*** Task material ***
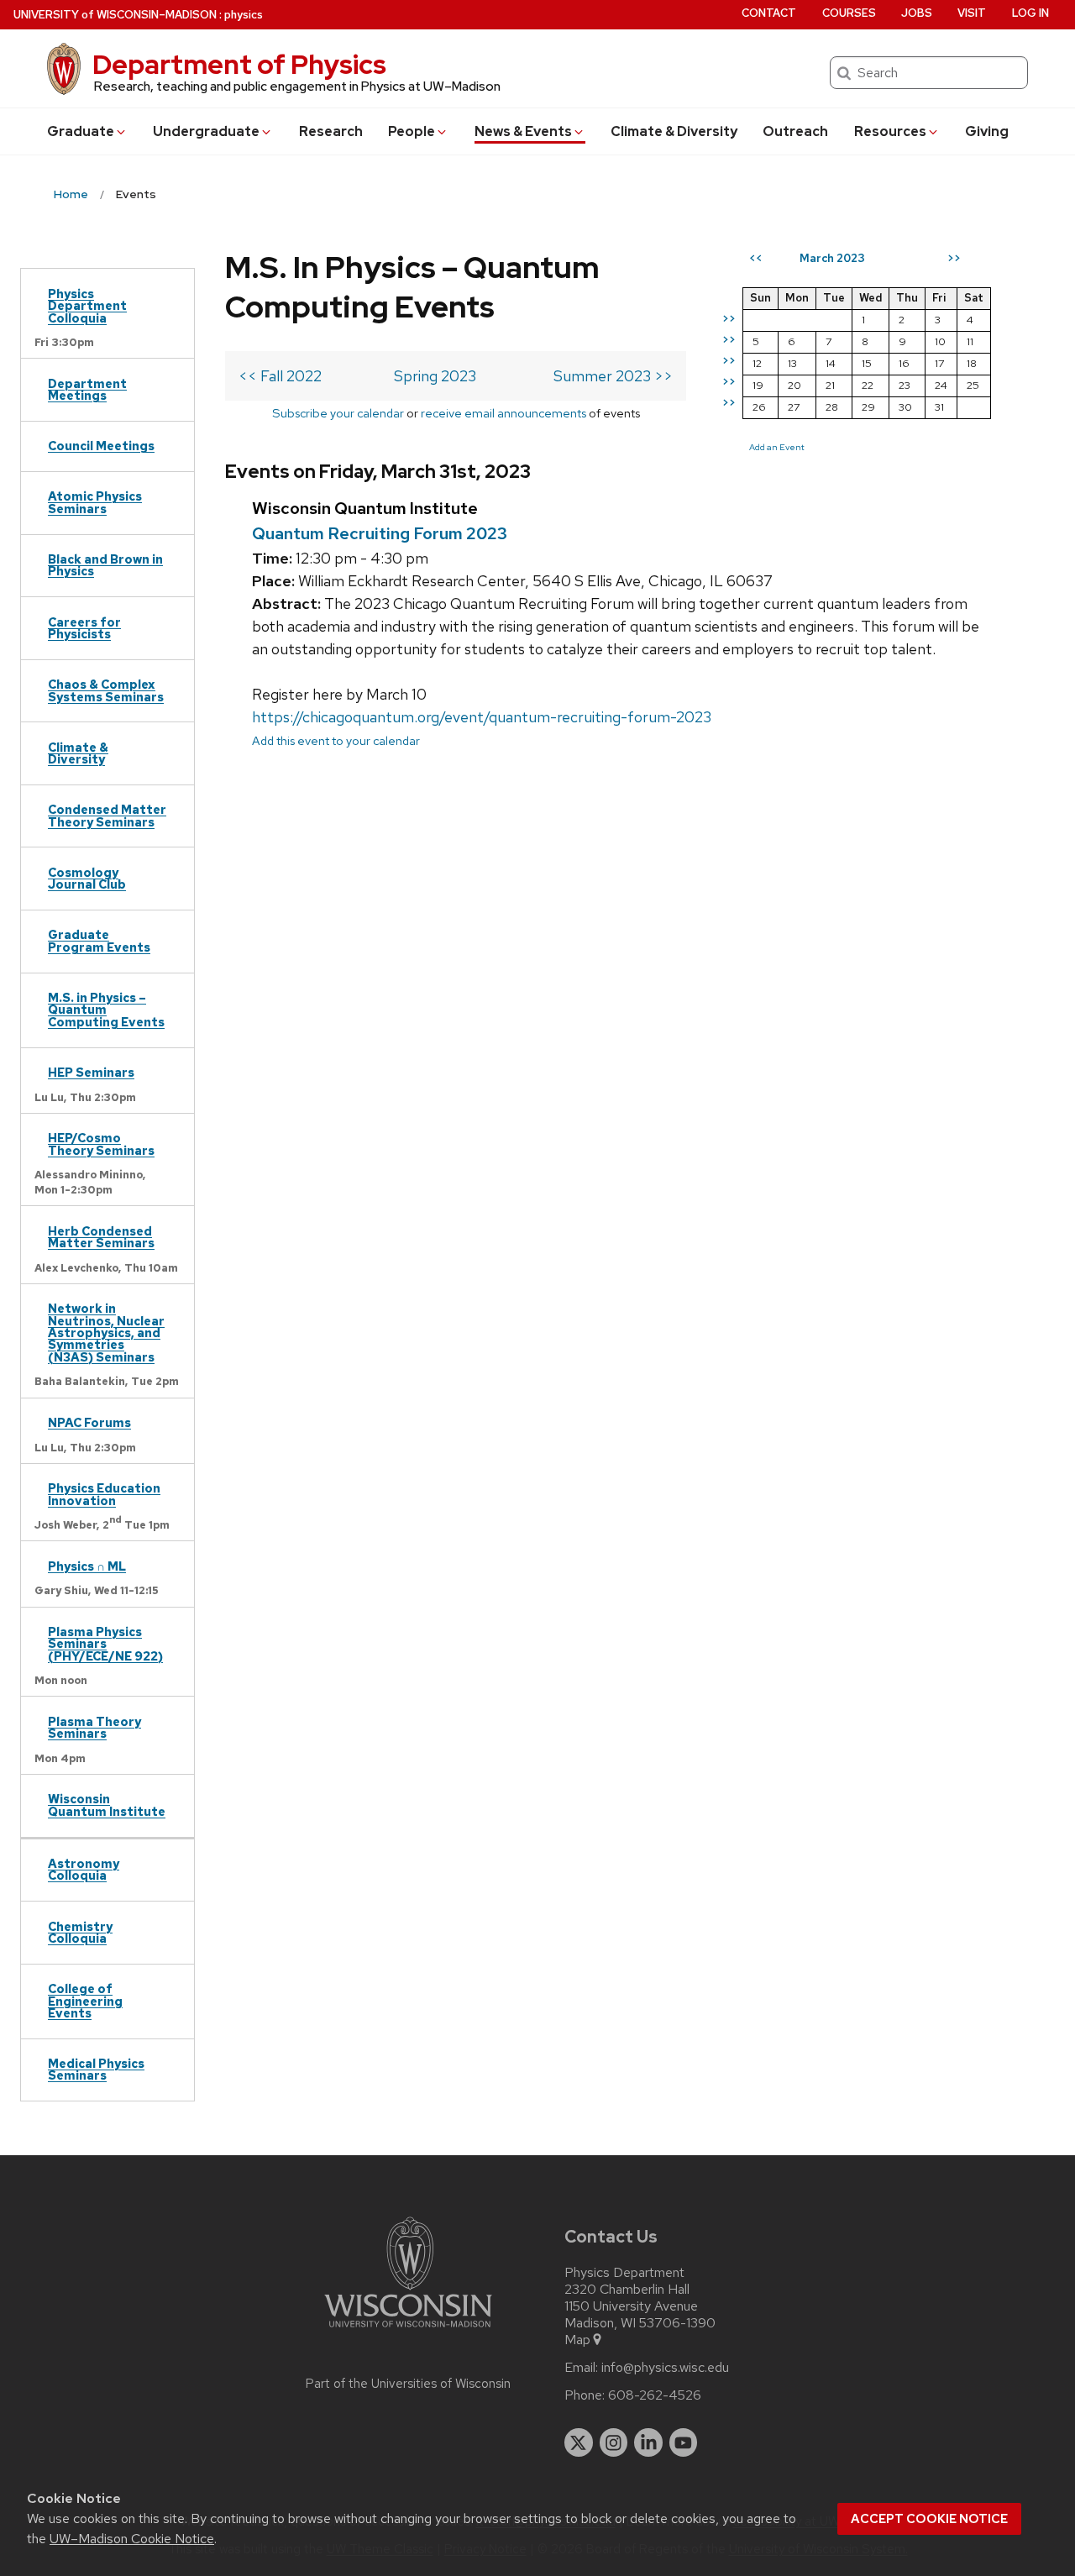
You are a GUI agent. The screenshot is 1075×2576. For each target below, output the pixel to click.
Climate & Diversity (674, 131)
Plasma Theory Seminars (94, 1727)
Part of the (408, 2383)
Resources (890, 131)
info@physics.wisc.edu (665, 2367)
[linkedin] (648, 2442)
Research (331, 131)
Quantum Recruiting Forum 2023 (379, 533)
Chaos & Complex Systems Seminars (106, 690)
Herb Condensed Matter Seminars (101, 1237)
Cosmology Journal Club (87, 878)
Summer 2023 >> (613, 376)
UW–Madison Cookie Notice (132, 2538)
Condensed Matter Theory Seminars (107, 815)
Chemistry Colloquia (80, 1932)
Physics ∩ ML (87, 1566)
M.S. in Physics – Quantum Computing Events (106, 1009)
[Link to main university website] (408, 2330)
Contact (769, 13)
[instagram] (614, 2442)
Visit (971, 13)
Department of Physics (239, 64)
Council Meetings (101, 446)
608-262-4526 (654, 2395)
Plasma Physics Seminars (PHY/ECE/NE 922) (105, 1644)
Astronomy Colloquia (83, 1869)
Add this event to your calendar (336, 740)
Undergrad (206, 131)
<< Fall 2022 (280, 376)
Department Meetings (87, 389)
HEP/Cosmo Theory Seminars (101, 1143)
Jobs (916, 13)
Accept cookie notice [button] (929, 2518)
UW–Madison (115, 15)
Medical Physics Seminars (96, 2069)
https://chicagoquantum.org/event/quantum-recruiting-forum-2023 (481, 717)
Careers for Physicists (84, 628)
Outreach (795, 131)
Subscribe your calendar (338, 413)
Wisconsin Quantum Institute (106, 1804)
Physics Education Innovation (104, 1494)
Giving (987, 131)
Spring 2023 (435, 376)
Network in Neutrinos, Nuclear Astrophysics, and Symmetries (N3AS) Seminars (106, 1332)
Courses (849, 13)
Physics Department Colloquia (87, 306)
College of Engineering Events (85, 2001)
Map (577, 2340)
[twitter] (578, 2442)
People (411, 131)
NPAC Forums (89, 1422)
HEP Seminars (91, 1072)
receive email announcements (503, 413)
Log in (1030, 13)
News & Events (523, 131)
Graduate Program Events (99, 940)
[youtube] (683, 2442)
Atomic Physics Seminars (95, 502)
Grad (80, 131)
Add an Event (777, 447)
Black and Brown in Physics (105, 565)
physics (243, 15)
*** End of Task material ***
*** Task material ***
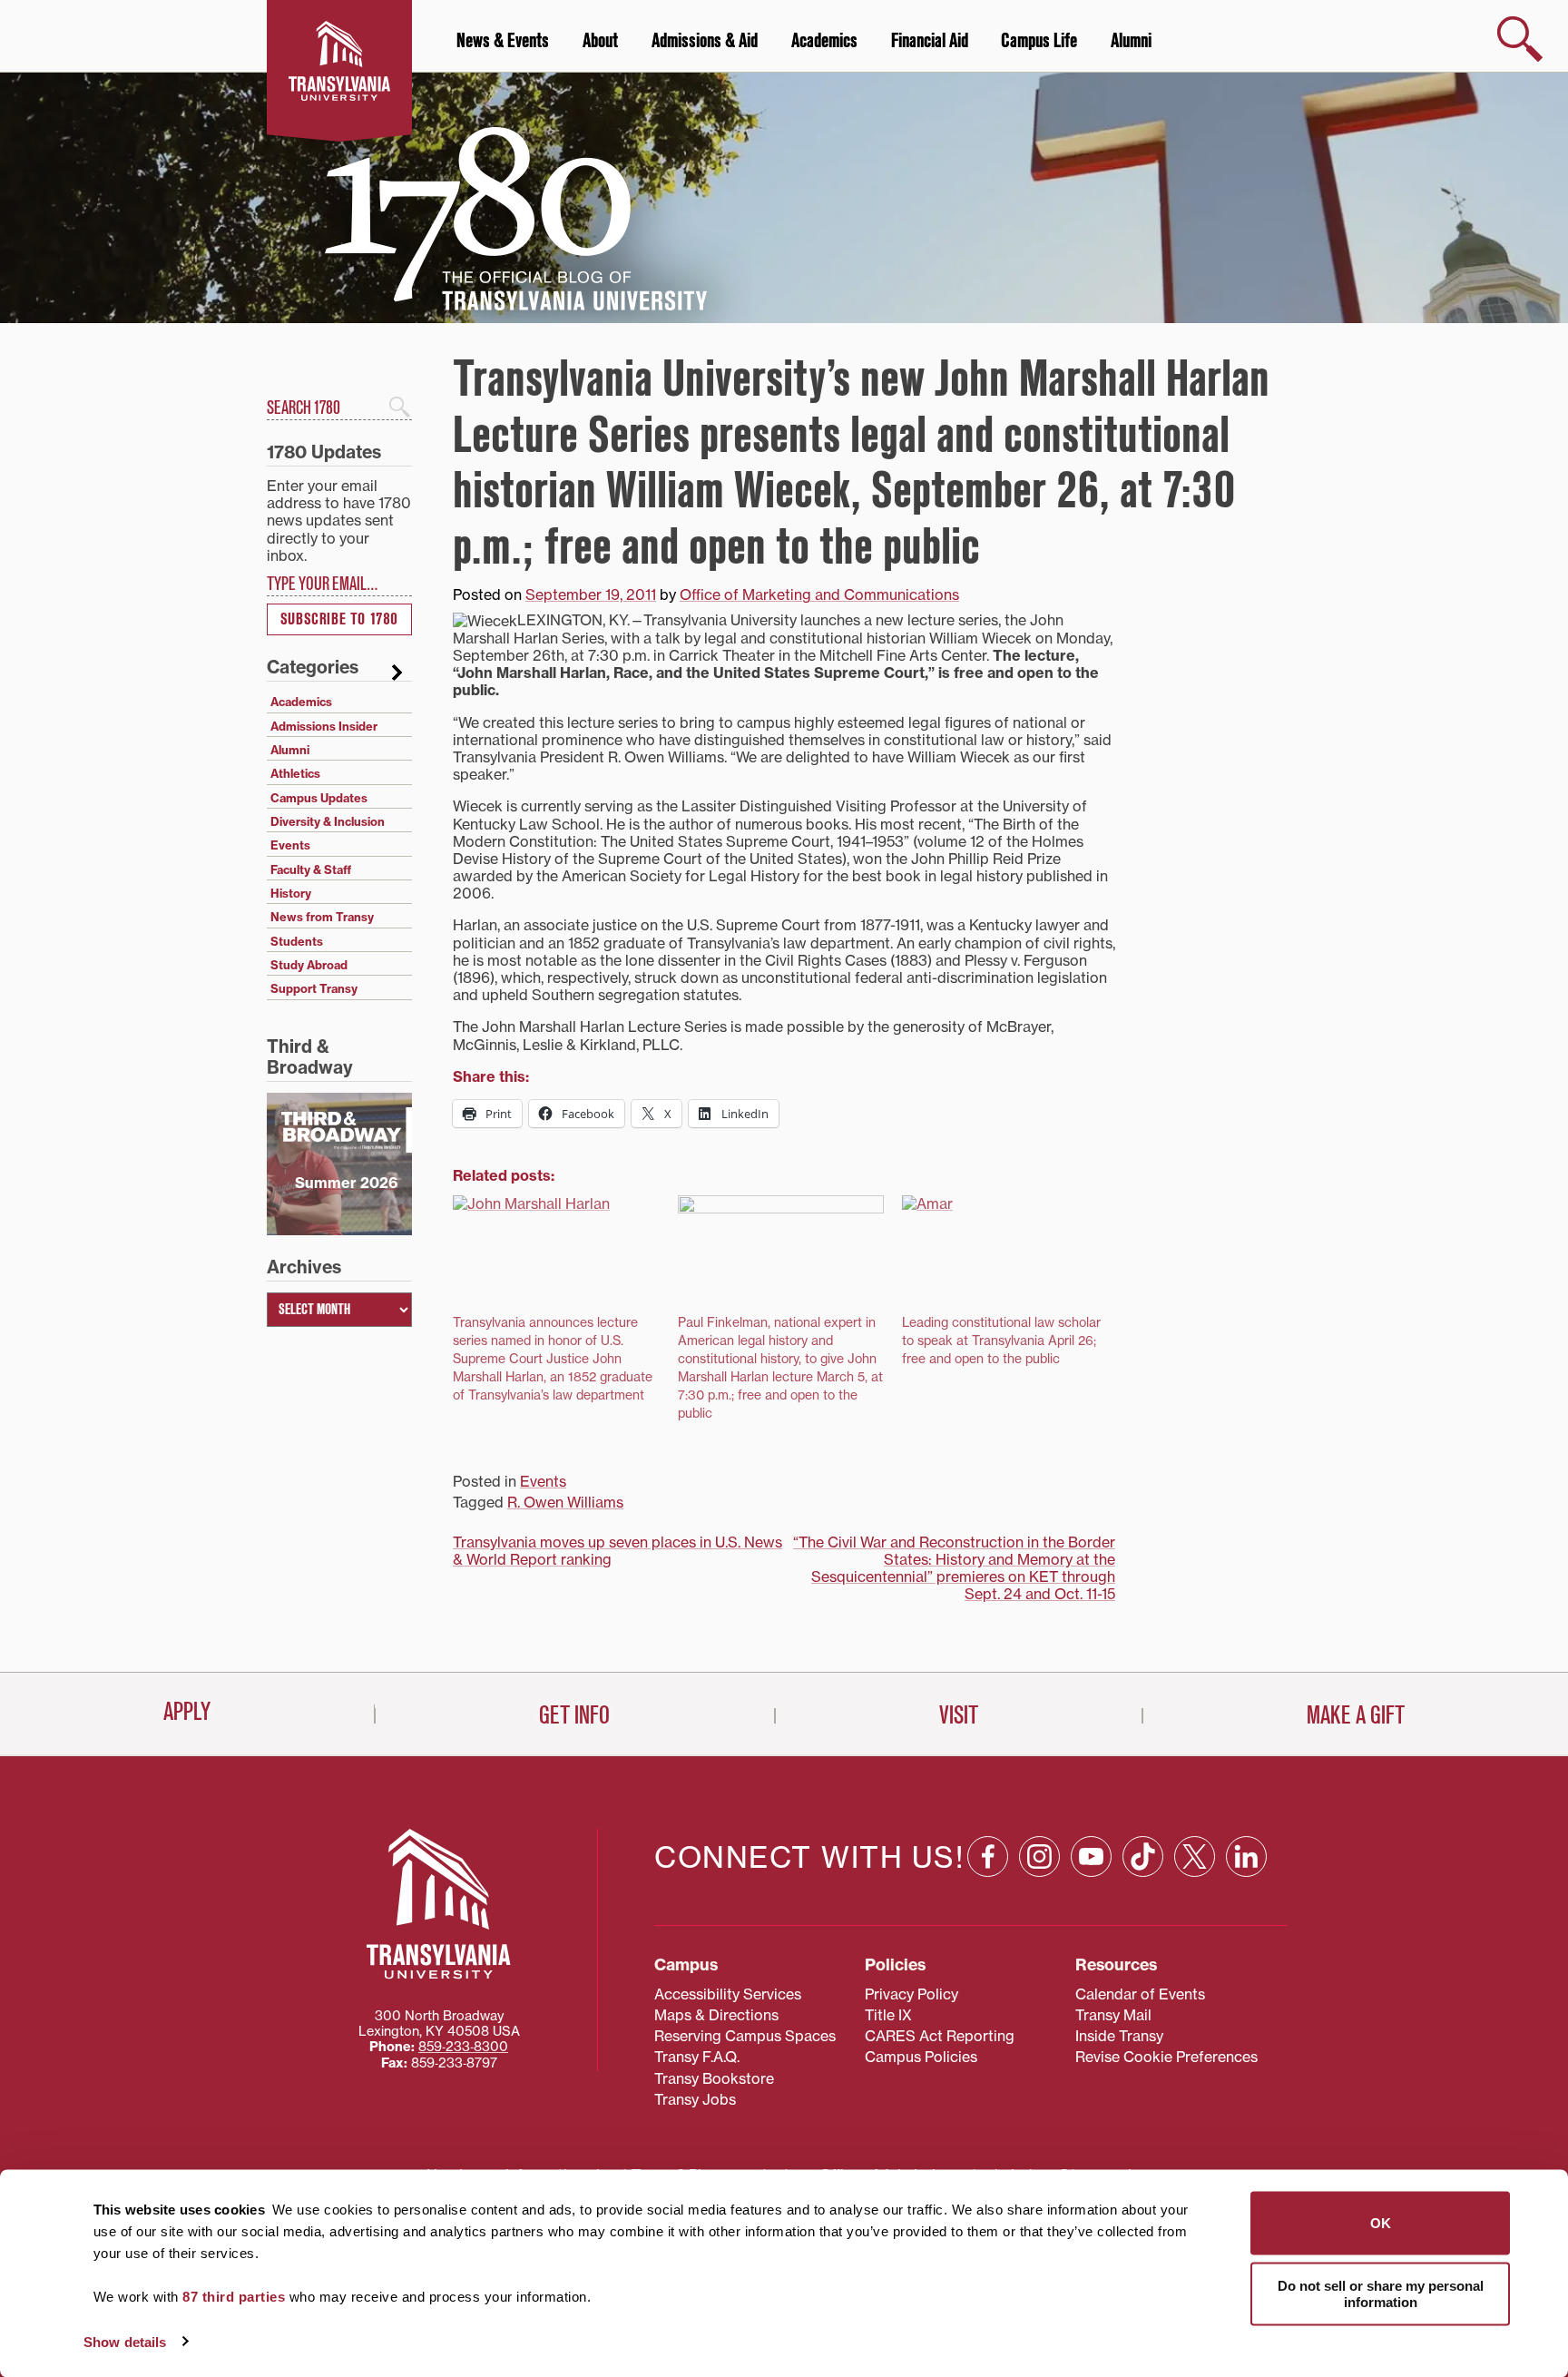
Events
*** End of Task material ***
(Brief): Select from the material above each line in which the string "Meetings" appears, and list those lines.

(Exercise result):
Council Meetings (101, 446)
Department Meetings (87, 389)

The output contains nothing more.